According to the dump, the CIA has the ability to hack into devices remotely and activate cameras and microphones so they can keep tabs on a person's location and private messages. One of the most disturbing aspect of the documents comes in an explanation of how the CIA cooperated with United Kingdom intelligence services to develop techniques to hack into Samsung Smart TVs with a program called "Weeping Angel" that enabled them to record their surroundings while the television appeared to be off.

Does this mean the CIA is spying on me?
The short answer is no. Nathan White of the digital rights nonprofit advocacy group Access Now in Washington, DC, says he is not surprised to learn the CIA developed tools and techniques for spying on tech devices, but there is no evidence the agency spies on the American population. "The CIA can hack into phones, TVs, and maybe even cars," he says, "but there is no reason to believe that this means that all of these things have been hacked." While it might be disconcerting that the nation's spy agency has these Orwellian abilities, they're supposed to only use them on foreign targets.

Then again, per Obama-era guidelines, they were supposed to disclose vulnerabilities they found to the tech companies so the security holes could be fixed, and they did not. Cybersecurity expert Stuart Madnick, head of the the Interdisciplinary Consortium for Improving Critical Infrastructure Cybersecurity at MIT, says the CIA is conflicted: "How dangerous is it to you if the vulnerabilities persist, or how valuable are the vulnerabilities if the CIA can use them? We need to decide as a nation.”

Who leaked the CIA documents?
WikiLeaks says they published the CIA documents "as soon as its verification and analysis were ready." The website, of course, is not outing their source, but write that the "source wishes to initiate a public debate about the security, creation, use, proliferation and democratic control of cyberweapons."

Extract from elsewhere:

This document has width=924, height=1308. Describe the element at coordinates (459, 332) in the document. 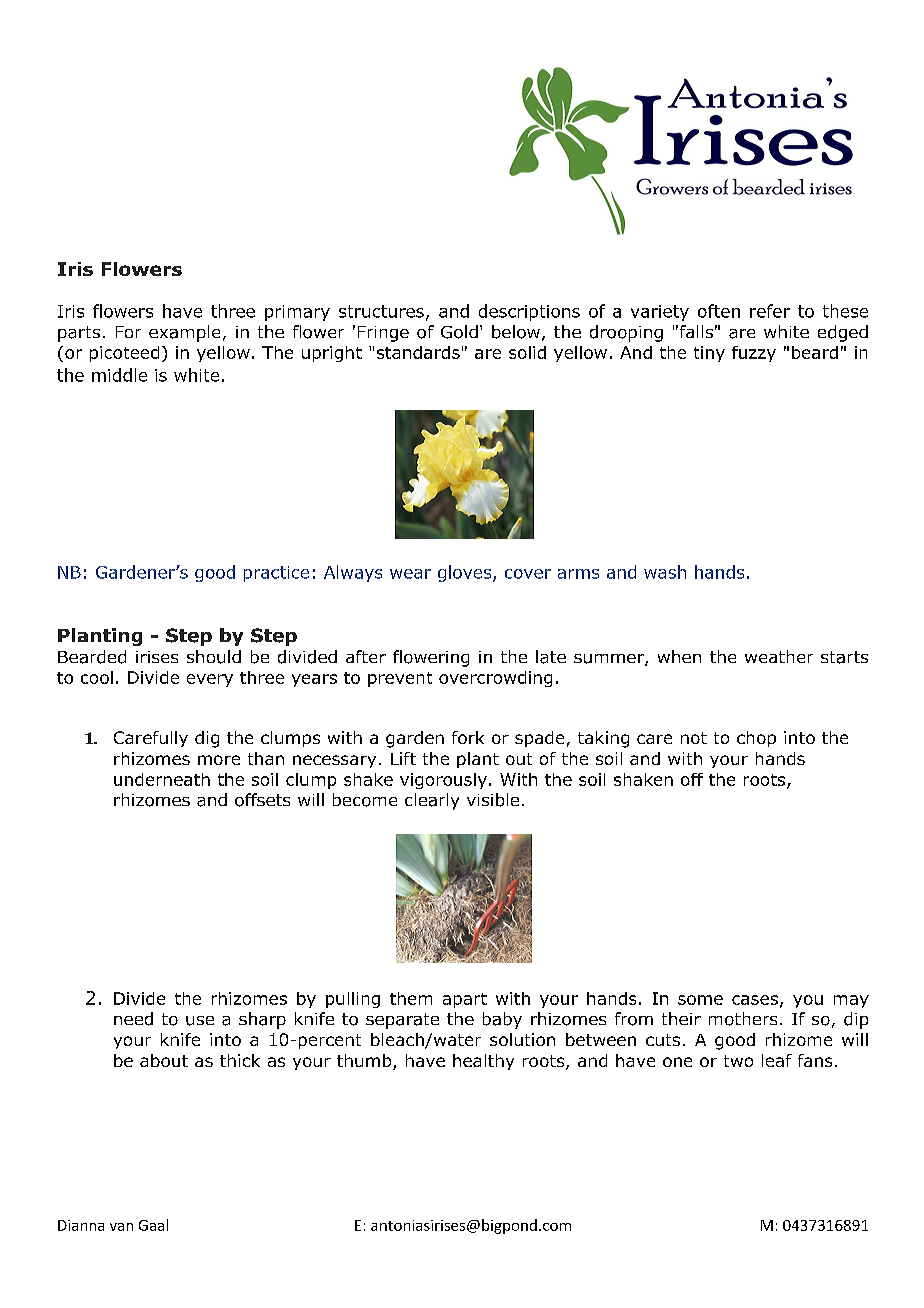

I see `Gold` at that location.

James Lewis, an expert on cybersecurity at the Center for Strategic and International Studies in Washington, DC, says that he believes the source is probably an agency contractor. "The insider story has some odd bits: this sort of information is supposed to be compartmentalised, meaning that one person shouldn't have access to all of it," he says. "The agency has extensive new safeguard to detect such a leak after the Snowden incident." He says it's also possible the Russians stole the documents and gave them to WikiLeaks, as part of an ongoing struggle between the two powers, in which, as The Guardian describes, "WikiLeaks is widely seen as sitting firmly in Moscow’s corner."

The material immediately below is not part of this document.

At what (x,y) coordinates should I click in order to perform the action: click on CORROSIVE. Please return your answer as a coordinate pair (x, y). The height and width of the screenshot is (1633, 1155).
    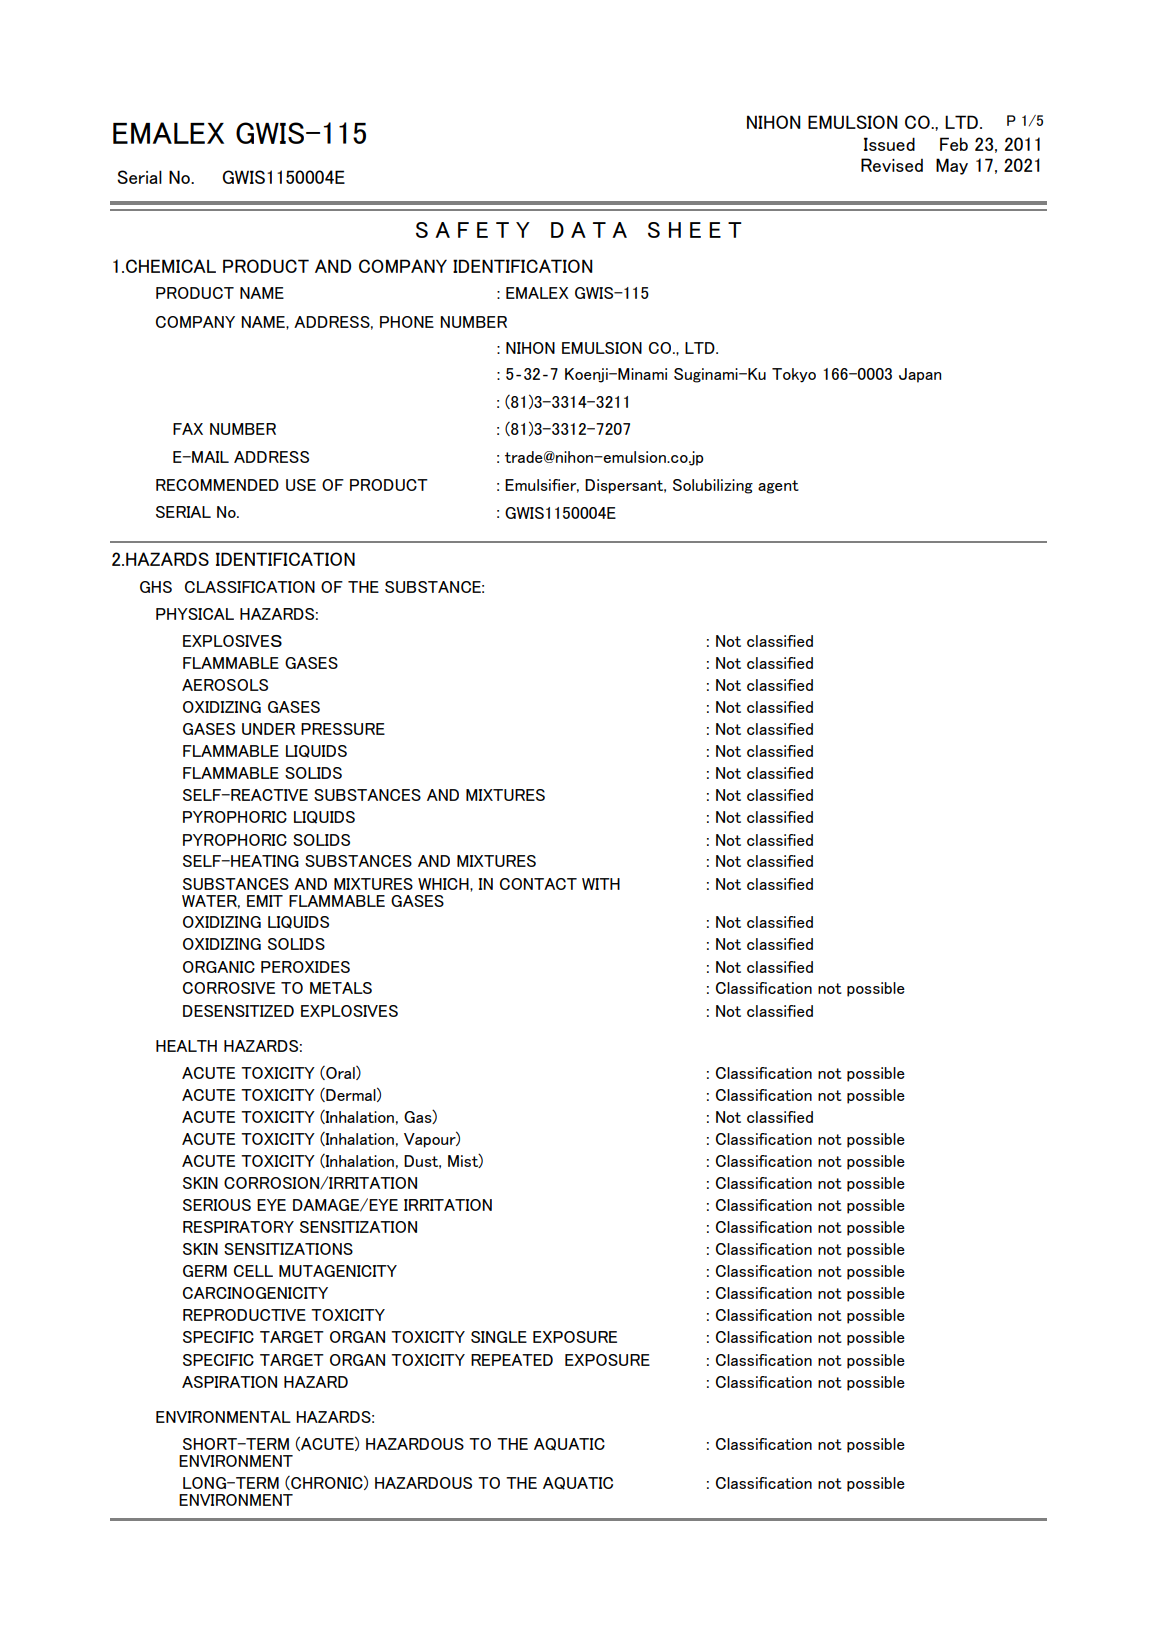
    Looking at the image, I should click on (229, 988).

How does this compare to Edward J. Snowden's leaks in 2013?
WikiLeaks says the number of Vault 7 pages "eclipses" the first three years of the Snowden NSA leaks, but there are considerable differences here. Snowden exposed the NSA was spying on American citizens and uncovered surveillance on a global scale. WikiLeaks does not outright accuse the CIA of hacking its own, but rather keeps the focus on the agency's hacking tools. Also, WikiLeaks alleges the CIA didn't report identified zero-day vulnerabilities, while Snowden proved the NSA talked about actually making them.

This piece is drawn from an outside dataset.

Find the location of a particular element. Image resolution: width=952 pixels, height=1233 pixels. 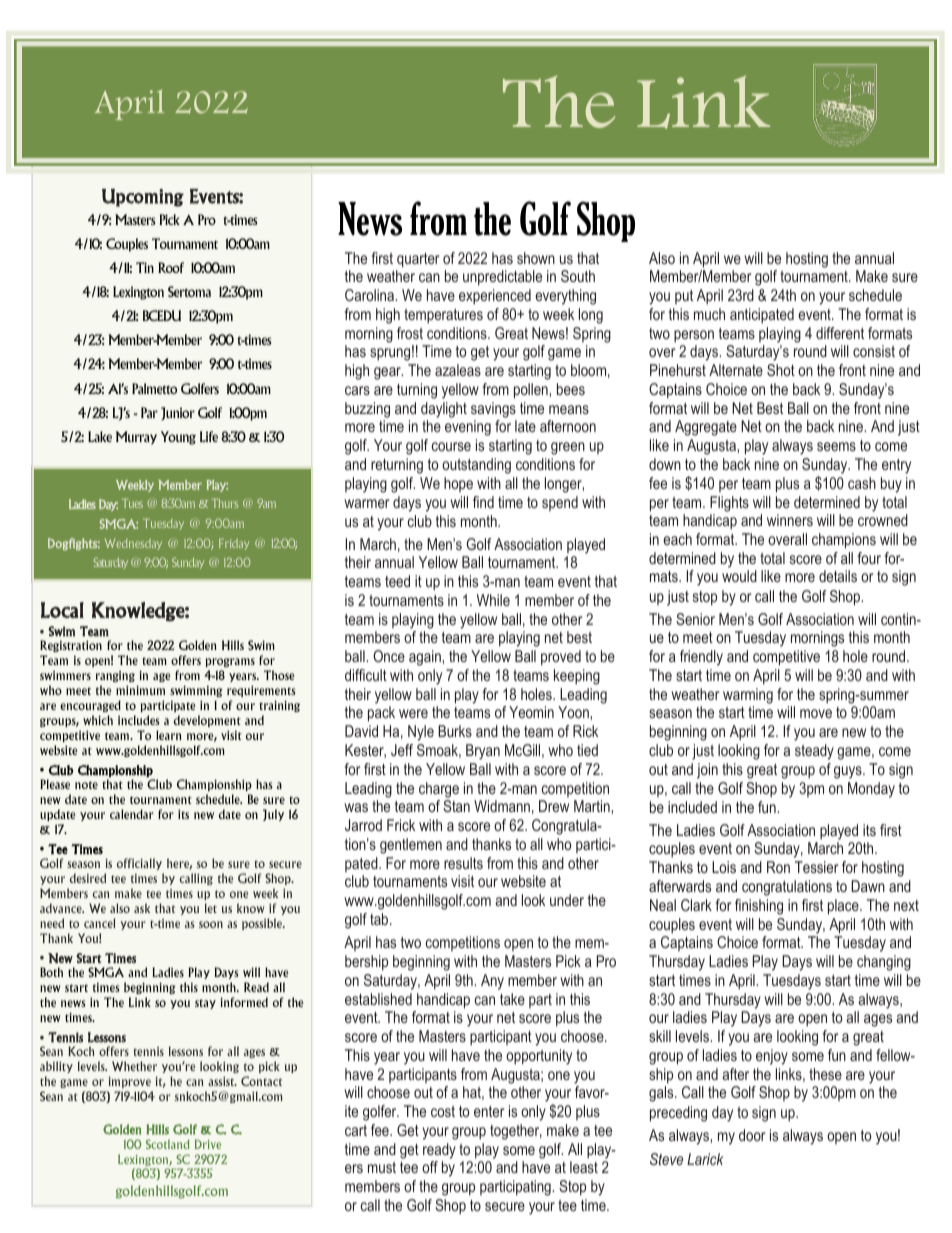

together is located at coordinates (516, 1132).
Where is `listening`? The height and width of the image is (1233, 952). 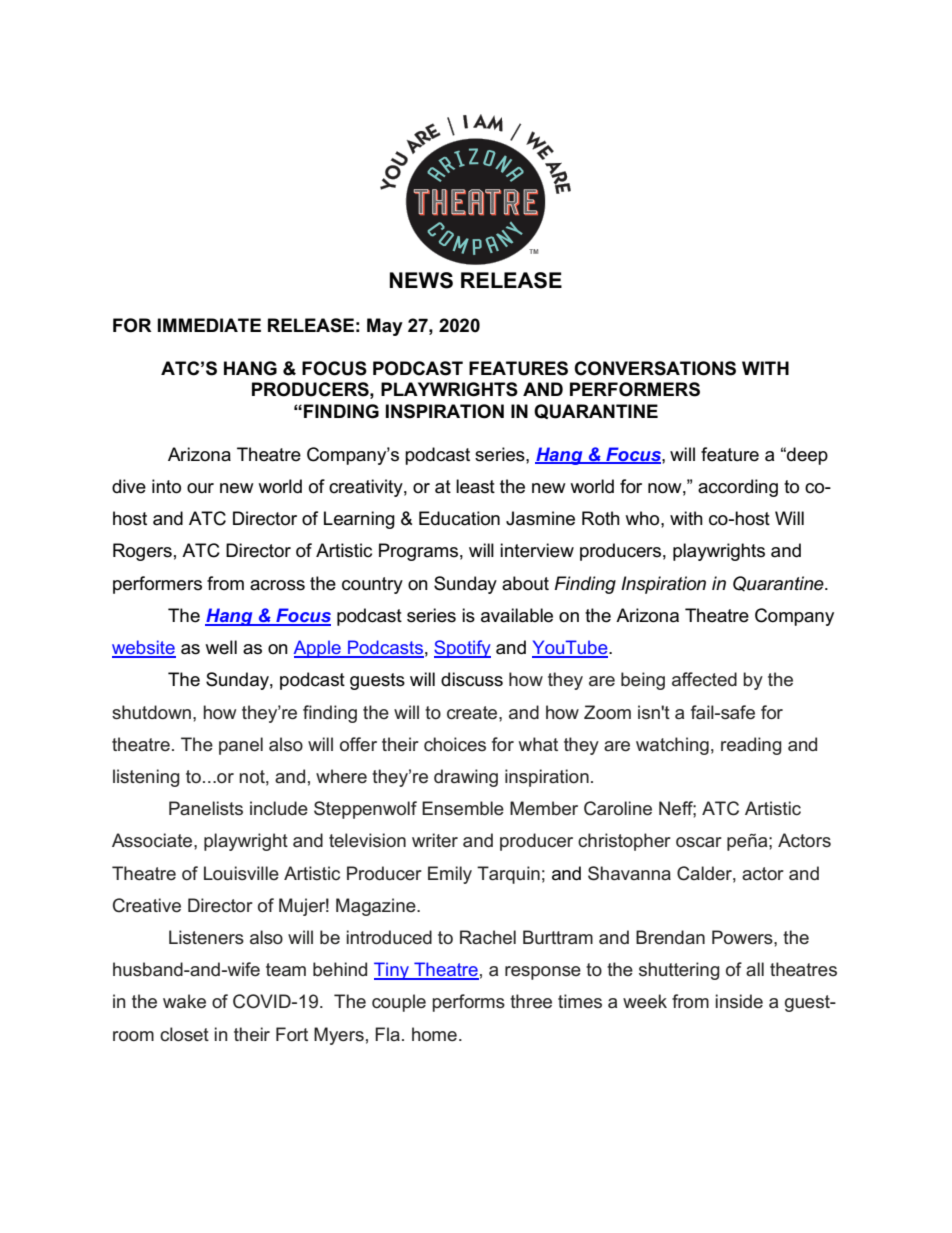
listening is located at coordinates (146, 778).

Overall, there is no clear similarity between this dump and Snowden's. "The NSA leaks were shocking because they revealed mass surveillance that impacted all of us," White says. "We're not seeing that here – at least not yet.”

What's going to happen next?
At a press conference on Thursday, Assange announced that WikiLeaks will give the affected tech companies access to CIA hacking tools for their defence measures, as the documents in the dump only described portions of agency tools, not full programs needed to run a cyber attack. Microsoft and Cisco Systems said they "have not yet been contacted," but would welcome "submissions of any vulnerabilities through normal reporting channels."

The offer comes two months after the American intelligence reported a link between WikiLeaks and the Russians in regards to the Democratic National Committee hack during the 2016 presidential election. It is a growing belief among U.S. officials and lawmakers that Assange is a pawn of Russian President Vladimir Putin in hacking the American government. Russia and the US will continue these battles over whodunnit. But for now, the Kremlin are telling us the CIA information dump is cause enough to turn their phones off.